Collected data entries:
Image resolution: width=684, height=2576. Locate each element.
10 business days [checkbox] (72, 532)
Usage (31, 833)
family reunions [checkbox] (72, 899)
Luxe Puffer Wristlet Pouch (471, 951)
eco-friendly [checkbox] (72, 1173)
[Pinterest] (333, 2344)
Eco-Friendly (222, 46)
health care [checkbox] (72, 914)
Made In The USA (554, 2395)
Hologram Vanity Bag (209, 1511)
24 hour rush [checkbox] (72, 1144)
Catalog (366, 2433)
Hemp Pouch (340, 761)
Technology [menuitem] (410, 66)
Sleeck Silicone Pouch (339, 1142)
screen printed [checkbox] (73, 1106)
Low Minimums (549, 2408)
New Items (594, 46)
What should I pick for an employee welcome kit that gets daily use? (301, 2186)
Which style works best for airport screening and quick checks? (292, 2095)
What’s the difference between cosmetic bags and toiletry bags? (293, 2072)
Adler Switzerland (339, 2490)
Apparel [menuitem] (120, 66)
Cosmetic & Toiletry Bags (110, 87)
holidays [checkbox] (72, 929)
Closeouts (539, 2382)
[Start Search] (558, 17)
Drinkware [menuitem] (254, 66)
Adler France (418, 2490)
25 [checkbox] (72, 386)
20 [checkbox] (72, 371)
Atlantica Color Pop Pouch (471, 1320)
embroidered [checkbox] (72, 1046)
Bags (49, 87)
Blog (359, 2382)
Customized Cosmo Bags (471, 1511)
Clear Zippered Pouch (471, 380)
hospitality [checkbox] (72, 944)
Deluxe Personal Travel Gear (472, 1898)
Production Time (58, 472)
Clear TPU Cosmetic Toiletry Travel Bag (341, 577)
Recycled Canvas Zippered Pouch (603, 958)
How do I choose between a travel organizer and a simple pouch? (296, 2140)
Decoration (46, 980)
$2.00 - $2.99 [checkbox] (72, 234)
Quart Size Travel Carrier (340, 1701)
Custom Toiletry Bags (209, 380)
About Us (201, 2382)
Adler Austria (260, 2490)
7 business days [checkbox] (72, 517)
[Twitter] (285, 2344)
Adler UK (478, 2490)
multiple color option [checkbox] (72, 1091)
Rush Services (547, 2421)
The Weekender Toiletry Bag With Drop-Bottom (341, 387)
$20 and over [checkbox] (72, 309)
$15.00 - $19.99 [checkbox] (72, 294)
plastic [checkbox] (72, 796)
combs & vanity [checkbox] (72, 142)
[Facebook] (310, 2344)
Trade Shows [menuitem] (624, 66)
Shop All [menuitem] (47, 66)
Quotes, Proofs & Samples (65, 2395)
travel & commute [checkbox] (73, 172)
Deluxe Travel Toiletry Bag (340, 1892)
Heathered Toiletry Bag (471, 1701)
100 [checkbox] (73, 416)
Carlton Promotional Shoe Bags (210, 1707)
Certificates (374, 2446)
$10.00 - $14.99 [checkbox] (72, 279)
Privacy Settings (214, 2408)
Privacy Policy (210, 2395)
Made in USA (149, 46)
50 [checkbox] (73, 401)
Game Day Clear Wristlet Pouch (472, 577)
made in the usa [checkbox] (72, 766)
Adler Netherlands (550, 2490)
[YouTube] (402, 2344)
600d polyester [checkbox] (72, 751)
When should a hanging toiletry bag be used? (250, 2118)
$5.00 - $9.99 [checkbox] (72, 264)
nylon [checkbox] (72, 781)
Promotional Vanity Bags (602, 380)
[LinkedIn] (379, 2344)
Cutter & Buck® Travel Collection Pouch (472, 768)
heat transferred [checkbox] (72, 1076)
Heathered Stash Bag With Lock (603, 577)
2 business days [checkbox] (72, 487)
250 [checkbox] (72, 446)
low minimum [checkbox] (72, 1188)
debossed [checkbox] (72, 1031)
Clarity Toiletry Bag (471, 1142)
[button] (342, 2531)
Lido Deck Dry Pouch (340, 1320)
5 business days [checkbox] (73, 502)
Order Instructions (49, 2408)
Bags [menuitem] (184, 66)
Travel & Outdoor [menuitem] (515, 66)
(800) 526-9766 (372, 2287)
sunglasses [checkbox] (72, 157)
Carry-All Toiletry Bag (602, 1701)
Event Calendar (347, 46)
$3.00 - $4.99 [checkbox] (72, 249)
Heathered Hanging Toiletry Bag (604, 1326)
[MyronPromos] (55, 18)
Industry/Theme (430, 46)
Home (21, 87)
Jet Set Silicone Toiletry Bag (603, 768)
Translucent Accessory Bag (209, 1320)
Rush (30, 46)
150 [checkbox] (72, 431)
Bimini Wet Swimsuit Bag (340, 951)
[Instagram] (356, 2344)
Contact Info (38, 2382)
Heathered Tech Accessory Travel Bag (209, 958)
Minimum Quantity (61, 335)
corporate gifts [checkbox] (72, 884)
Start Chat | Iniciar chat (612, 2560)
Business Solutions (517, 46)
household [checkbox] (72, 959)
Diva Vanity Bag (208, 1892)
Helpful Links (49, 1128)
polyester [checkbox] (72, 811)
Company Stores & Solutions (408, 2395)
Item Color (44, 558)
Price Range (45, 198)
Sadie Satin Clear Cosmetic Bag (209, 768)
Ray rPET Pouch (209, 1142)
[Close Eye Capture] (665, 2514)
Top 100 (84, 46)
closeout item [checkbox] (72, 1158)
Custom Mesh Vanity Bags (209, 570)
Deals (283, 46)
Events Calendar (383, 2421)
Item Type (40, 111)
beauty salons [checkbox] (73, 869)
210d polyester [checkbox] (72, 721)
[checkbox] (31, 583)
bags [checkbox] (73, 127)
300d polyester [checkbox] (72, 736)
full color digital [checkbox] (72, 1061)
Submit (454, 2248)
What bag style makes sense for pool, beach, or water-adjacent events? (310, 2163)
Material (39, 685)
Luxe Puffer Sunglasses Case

◆ TASK STATEMENT
From the records above, copy only the lines starting with the line that holds "Rush Services (547, 2421)" and going on through the line that holds "Quotes, Proofs & Samples (65, 2395)", exactly as written.

◆ RESPONSE TO THIS TASK
Rush Services (547, 2421)
The Weekender Toiletry Bag With Drop-Bottom (341, 387)
$20 and over [checkbox] (72, 309)
$15.00 - $19.99 [checkbox] (72, 294)
plastic [checkbox] (72, 796)
combs & vanity [checkbox] (72, 142)
[Facebook] (310, 2344)
Trade Shows [menuitem] (624, 66)
Shop All [menuitem] (47, 66)
Quotes, Proofs & Samples (65, 2395)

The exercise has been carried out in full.